Kim Moran has worked various retail and hospitality jobs, but has found herself returning to child care. She started her own home day care for five years when her kids were young, then worked for Valentine for eight years starting in the 1990s. After a hiatus, she returned to Valentine’s home around 2015 and retired a few months before Valentine’s diagnosis.

“I fell back into it like we had never been apart,” Moran said.

“It was like we picked up exactly where we left off,” Valentine added. The women often finish each other’s sentences, they say.

The two women have stayed close with many of their day care kids and their families. They still get invited to attend birthday parties and Thanksgiving dinners. And they’ve worked together long enough that they saw multiple generations of some families pass through their doors.

“You know you’re doing a good job when the kids that you had years ago bring their kids,” Valentine said. “When they’re like, ‘I want my kid to have the same experience.'”

Seymour said his kids loved the slip ‘n slide that Valentine would set up on special days on the slope in her backyard. She also had a garden, a mud kitchen and a huge Kune Kune pig from New Zealand named Milton. The kids were always coming home with crafts and gifts for their parents. But what he’s most grateful for is the fact that “Joanie” is like family to them.

“These kids got a lot of love, and when they’re that young and so in need of love and affection,” he said. “To know that they’re getting that all day, without us being there, is so important to us.”

This affection goes both ways. Although she is getting her cancer treated locally, her oncologist is in Boston, and over the past year she has made many trips there. During those visits, she stayed with the family of one of her day care students. She and her husband have only had to get one night at a hotel during her entire treatment.

Passing it on

In Lake Placid and around the country, the need for quality child care is immense, Valentine said. There are many reasons for this, but part of the problem is that child care workers are some of the most underpaid laborers in our society. For providers, there are also many hoops to jump through to adhere to regulations and obtain licenses.

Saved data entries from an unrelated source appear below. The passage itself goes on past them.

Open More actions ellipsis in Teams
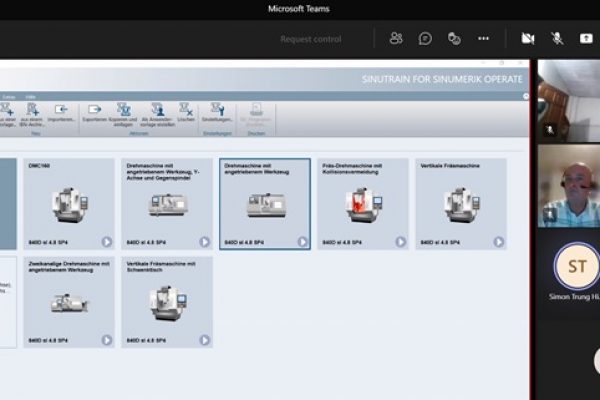The image size is (600, 400). tap(483, 38)
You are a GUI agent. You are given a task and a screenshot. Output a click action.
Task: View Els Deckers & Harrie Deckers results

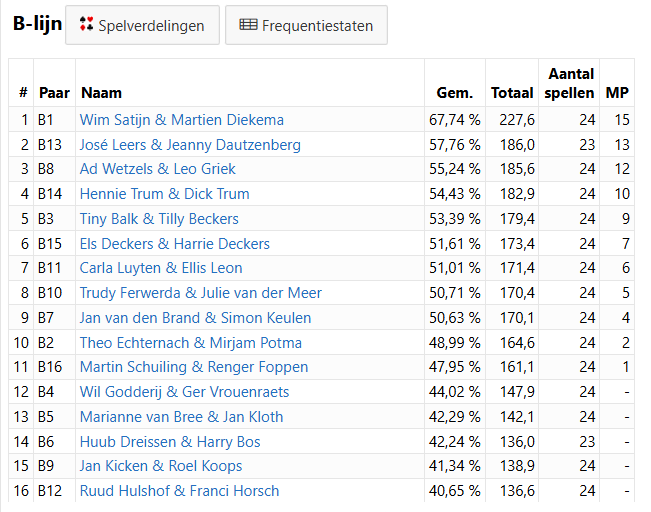(x=175, y=244)
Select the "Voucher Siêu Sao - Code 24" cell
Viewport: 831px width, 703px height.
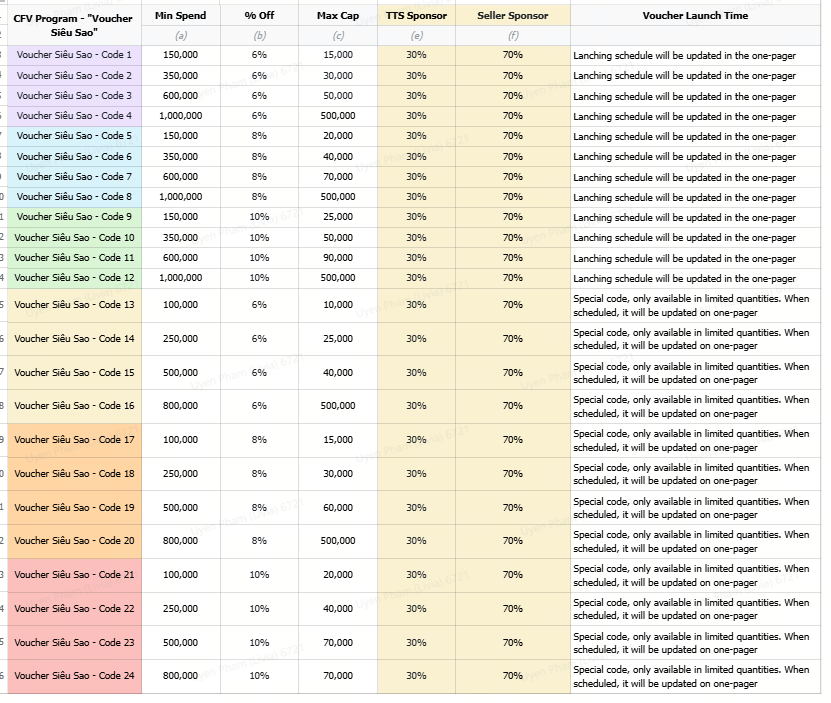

Sarah Thompson, a local physician at Hudson Headwaters and another Tiny Tykes parent, described the child care situation in Lake Placid as “impossible.” She and her husband moved up here for their jobs, and Valentine’s day care is what made it possible for them to work after she gave birth to her first child.

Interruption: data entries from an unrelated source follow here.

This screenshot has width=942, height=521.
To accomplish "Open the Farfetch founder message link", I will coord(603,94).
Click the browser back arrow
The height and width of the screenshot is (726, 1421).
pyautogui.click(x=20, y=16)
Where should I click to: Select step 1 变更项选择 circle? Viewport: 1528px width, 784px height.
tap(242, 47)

“It was everything,” she said. “Knowing your child is in a safe place and well taken care of is everything as a new parent,” she said.

Part of Valentine’s focus now is to empower others to continue her life’s work. A lot of child care providers are reaching retirement age like her, so she’s looking for ways to educate and encourage other people to join the profession. This has mainly been through the Family Child Care Association of New York, where she is currently president.

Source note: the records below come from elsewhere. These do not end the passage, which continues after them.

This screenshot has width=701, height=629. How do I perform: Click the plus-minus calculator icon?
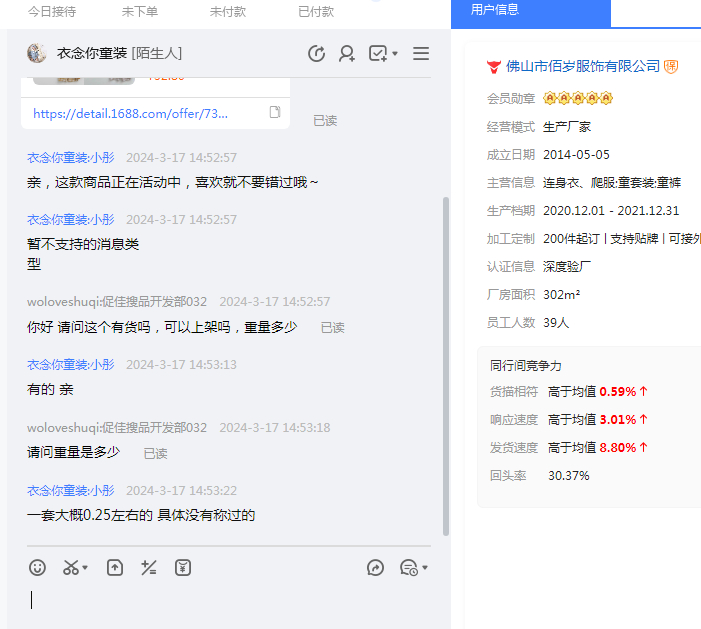pyautogui.click(x=149, y=568)
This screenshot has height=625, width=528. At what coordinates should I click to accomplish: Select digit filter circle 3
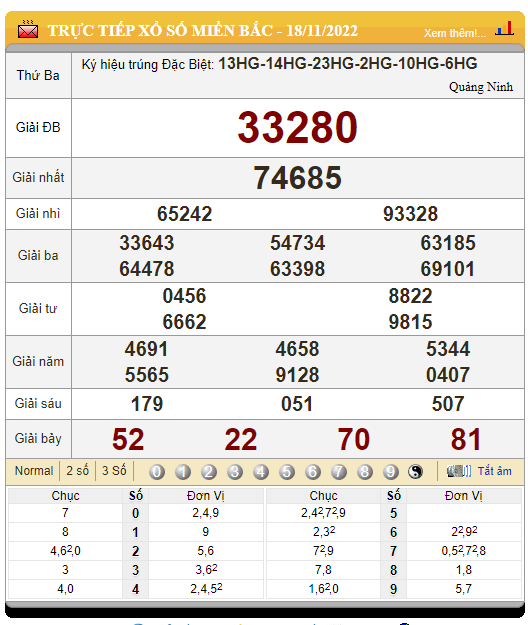235,472
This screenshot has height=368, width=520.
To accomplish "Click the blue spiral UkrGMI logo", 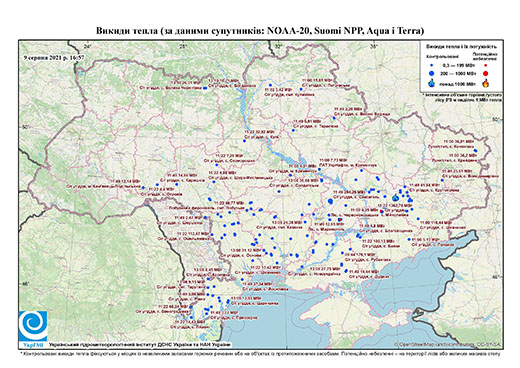I will coord(33,326).
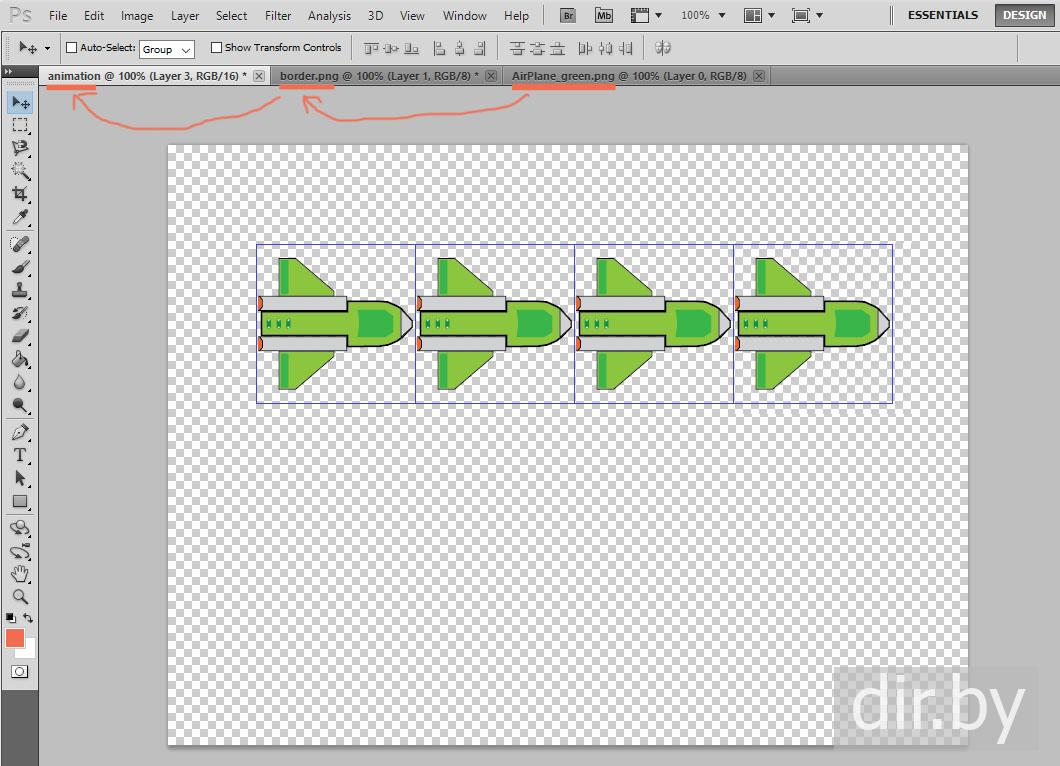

The Family Child Care Association helps gather child care providers like Valentine, providing them with resources and community in a line of work that can often be isolating. The association is also working to address practical concerns that might stop people from pursuing this work — like forming a group for health insurance for home child care providers who are self-employed.

In a video presentation of the award, the National Association for Family Child Care executive director, Erica Phillips, recalled meeting Valentine for the first time and being stuck by her kindness and sincere commitment to her work.

“There was no pretense, just someone who had lived this work, believed deeply in it and carried both its challenges and its possibilities in her heart,” Phillips said.

This heart is evident when Valentine talks about her work and her day care kids. More than a year after her diagnosis and her decision to close her business, her eyes still swell with tears when she thinks about the kids who have played in her basement and the care she still wants to give.

“The hardest thing I ever did was close,” she said. “It was a career of the heart, and I loved all the kids that came through that door.”